### VORGEGEBENER TEXT:
┌──

Sie rechnen also fest mit Regen?
Fakt ist, sollte der Regen tatsächlich kommen, dann hätte man relativ rasch geholfen, dann müsste man nur Überbrückungshilfe leisten für die nächsten zwei bis drei Monate. Und natürlich bräuchten sie noch Saatgut und etwas Geld für ein bis zwei Kühe. Dann hätte man die Leute bald wieder im Erwerb und im normalen Kreislauf der Produktion drin. Und das wäre das Ziel. Wenn es nicht regnet, dann gibt es auch in Südäthiopien ein Katastrophenszenario.

Liegt es nur an der Dürre?
Es ist sicher komplexer. Die Dürre betrifft die Regionen ganz unterschiedlich. Es gibt extreme Gegensätze zwischen den armen Gebieten im Süden und den teilweise fruchtbaren Gebieten im zentralen Hochland. Und es gibt, mitten in Afrika, auch riesige Blumenfarmen von ausländischen Großkonzernen. Auf bestem Farmland, mit dem man auch anderes hätte tun können. Natürlich verdienen dort rund 2000 Menschen ihren Lebensunterhalt, aber meist unter sehr schlechten Arbeitsbedingungen.

Die Caritas arbeitet schon lange in Äthiopien. Helfen die langjährigen Projekte in der Dürre?

└──

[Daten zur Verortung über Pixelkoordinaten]
┌──

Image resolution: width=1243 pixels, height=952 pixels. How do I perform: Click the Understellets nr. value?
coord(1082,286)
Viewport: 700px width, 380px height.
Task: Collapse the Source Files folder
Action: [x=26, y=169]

└──

### AUFGABE 1:
Was bräuchten die Menschen laut dem Text über die Dürre in Äthiopien, falls der Regen tatsächlich kommt? Nenne alles, was dort aufgezählt wird.
### AUFGABE 2:
Stimmen die folgenden Aussagen mit dem Text über die Dürre in Äthiopien überein? Antworte jeweils mit Ja oder Nein und belege es mit einem wörtlichen Zitat.
(a) Die Dürre trifft alle Regionen gleich stark.
(b) Die großen Blumenfarmen gehören einheimischen Bauern.
(c) Auf den Blumenfarmen verdienen rund 2000 Menschen ihren Lebensunterhalt.

### LÖSUNG 1:
- Überbrückungshilfe für die nächsten zwei bis drei Monate
- Saatgut
- etwas Geld für ein bis zwei Kühe

### LÖSUNG 2:
(a) Nein: „Die Dürre betrifft die Regionen ganz unterschiedlich.“
(b) Nein: „riesige Blumenfarmen von ausländischen Großkonzernen“
(c) Ja: „Natürlich verdienen dort rund 2000 Menschen ihren Lebensunterhalt“